Return every line of the listing below that contains the string "field", treating uppercase and lowercase as different.

(Interface element listing)

----

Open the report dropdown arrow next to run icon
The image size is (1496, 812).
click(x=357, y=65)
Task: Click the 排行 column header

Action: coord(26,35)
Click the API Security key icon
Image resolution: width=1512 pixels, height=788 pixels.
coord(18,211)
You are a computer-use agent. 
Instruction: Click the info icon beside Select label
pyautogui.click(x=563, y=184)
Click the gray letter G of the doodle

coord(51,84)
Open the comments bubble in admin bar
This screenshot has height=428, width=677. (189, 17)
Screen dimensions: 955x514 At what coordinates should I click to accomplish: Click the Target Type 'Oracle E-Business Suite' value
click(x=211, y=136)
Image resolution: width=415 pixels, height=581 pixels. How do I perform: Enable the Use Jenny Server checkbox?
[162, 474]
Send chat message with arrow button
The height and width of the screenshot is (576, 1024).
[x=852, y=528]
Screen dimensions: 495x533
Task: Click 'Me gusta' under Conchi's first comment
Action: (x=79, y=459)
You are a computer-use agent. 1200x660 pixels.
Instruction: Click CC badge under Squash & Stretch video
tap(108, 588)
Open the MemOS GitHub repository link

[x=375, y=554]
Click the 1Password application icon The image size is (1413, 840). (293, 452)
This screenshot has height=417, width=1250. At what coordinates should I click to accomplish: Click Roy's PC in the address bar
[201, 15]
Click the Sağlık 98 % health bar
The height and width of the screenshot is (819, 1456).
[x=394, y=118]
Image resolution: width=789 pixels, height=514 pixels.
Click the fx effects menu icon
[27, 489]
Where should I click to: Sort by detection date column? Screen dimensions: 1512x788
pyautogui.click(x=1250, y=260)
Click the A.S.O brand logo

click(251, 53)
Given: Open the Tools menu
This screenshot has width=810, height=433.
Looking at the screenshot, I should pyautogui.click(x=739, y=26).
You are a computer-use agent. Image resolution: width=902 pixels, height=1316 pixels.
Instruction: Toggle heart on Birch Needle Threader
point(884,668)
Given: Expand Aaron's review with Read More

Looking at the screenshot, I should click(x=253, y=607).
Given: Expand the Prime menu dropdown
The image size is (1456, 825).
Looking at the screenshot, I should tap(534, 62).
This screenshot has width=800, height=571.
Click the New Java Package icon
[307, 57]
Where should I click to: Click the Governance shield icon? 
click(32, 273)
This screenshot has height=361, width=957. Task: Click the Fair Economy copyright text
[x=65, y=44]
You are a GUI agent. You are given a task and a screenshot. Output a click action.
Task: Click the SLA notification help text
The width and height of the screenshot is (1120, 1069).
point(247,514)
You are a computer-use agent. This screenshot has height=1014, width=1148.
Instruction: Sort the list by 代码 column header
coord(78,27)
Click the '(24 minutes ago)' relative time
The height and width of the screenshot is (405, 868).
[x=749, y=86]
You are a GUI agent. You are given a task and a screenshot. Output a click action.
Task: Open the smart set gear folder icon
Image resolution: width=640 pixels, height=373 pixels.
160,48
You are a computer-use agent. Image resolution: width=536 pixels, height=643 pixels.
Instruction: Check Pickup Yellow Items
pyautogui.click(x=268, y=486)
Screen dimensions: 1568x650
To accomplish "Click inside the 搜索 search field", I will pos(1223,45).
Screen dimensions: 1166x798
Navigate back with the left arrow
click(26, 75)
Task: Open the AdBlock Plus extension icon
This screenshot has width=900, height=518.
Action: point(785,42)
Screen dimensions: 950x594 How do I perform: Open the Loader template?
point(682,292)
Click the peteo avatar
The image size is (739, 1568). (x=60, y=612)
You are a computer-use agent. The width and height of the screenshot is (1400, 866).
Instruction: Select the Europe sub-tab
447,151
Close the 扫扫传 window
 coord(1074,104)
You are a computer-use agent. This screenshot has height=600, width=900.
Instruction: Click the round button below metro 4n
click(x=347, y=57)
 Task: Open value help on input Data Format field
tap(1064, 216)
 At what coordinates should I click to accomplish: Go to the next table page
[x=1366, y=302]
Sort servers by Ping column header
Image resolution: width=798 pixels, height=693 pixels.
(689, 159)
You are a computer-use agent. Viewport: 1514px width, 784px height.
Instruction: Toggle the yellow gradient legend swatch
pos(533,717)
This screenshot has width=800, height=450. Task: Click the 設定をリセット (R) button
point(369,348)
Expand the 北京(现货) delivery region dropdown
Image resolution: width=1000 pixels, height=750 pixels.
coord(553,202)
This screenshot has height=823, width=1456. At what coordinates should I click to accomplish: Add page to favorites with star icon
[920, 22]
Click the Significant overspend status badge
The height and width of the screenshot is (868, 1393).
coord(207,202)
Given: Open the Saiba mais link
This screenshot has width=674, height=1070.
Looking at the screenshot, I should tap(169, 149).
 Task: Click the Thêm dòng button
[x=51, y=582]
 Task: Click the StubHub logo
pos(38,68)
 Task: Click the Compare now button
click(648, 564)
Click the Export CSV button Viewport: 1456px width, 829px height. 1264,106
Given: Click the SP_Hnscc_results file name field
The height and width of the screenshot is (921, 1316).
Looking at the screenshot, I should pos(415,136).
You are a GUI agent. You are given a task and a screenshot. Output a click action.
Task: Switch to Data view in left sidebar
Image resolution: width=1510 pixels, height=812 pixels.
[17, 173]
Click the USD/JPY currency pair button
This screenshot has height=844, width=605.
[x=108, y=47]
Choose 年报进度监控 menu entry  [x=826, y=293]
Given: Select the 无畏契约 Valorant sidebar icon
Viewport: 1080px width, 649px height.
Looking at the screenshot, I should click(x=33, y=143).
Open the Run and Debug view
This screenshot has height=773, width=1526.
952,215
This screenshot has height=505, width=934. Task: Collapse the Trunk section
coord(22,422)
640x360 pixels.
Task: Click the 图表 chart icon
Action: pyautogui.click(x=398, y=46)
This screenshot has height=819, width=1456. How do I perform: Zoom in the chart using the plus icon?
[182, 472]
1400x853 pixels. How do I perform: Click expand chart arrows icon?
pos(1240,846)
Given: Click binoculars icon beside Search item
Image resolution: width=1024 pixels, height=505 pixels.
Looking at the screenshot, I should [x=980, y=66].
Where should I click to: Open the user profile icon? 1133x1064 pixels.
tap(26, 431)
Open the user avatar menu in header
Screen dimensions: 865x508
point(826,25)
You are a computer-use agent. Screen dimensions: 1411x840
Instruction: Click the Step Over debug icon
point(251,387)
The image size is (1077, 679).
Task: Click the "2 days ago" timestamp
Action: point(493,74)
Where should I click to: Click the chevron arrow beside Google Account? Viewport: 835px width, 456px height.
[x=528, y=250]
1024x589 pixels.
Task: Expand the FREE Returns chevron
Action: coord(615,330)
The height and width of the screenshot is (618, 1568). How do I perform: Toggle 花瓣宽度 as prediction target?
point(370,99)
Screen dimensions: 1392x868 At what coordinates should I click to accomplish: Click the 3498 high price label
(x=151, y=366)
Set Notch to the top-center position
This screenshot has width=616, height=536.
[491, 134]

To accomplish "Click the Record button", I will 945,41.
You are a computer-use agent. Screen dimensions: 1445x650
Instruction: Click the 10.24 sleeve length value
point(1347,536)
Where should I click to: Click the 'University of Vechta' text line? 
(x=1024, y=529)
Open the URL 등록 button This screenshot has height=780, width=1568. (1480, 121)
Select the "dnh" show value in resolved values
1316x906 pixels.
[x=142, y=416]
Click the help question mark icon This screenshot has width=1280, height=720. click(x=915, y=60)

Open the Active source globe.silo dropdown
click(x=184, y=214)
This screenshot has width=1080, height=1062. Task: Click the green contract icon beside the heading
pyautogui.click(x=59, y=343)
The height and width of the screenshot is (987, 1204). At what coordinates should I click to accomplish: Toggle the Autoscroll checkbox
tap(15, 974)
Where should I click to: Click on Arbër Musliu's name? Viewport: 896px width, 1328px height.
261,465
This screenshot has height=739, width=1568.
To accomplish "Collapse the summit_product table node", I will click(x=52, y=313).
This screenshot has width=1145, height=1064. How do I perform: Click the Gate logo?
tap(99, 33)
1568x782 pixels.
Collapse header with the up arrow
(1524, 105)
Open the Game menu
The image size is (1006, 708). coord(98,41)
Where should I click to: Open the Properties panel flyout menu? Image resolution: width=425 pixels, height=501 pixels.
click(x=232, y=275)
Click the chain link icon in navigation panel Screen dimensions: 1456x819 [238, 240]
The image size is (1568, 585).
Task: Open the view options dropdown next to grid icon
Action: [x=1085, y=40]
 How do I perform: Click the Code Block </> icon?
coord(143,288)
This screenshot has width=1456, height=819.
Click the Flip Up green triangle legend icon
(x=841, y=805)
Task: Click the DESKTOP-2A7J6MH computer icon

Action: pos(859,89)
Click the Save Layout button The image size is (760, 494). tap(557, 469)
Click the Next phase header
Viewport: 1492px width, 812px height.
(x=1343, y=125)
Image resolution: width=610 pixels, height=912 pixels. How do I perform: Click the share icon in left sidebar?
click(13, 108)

----

### Written answer:
To accomplish "Click inside the 搜索 search field", I will pos(1223,45).
 Task: Open value help on input Data Format field
Given: Click the SP_Hnscc_results file name field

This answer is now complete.